## [STORED DATA]
..............................

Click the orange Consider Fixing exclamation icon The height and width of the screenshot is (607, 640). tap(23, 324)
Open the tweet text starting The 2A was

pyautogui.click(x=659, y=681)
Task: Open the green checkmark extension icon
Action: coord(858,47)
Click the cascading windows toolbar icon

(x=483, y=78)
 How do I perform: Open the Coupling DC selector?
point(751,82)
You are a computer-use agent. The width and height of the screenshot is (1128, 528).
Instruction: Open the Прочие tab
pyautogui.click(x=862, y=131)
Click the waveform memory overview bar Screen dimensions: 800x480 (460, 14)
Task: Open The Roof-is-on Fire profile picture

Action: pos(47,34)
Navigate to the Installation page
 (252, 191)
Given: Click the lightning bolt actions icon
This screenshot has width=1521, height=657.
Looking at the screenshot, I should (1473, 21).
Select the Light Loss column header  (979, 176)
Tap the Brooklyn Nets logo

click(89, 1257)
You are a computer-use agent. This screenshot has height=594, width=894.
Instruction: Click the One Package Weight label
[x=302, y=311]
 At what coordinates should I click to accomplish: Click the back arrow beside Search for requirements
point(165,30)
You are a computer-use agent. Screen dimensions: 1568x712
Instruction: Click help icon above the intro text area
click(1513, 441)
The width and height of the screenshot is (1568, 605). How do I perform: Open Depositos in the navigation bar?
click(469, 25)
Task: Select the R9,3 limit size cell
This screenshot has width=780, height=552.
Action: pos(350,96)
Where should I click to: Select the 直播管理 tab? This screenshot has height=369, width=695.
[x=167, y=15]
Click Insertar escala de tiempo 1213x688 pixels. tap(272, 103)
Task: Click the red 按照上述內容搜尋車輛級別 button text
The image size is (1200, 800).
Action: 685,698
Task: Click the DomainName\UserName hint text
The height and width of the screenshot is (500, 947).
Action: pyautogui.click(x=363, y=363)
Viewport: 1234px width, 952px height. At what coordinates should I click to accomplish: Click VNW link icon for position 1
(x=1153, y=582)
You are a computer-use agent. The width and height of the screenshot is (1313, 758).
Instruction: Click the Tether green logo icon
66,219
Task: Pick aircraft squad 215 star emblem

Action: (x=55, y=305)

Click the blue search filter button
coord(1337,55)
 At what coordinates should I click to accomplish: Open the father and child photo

..............................

## [EXERCISE INSTRUCTIONS]
Return every line above where "computer" appears.

## [SOLUTION]
You are a computer-use agent. The width and height of the screenshot is (1128, 528).
You are a computer-use agent. This screenshot has height=594, width=894.
You are a computer-use agent. Screen dimensions: 1568x712
You are a computer-use agent. The width and height of the screenshot is (1313, 758).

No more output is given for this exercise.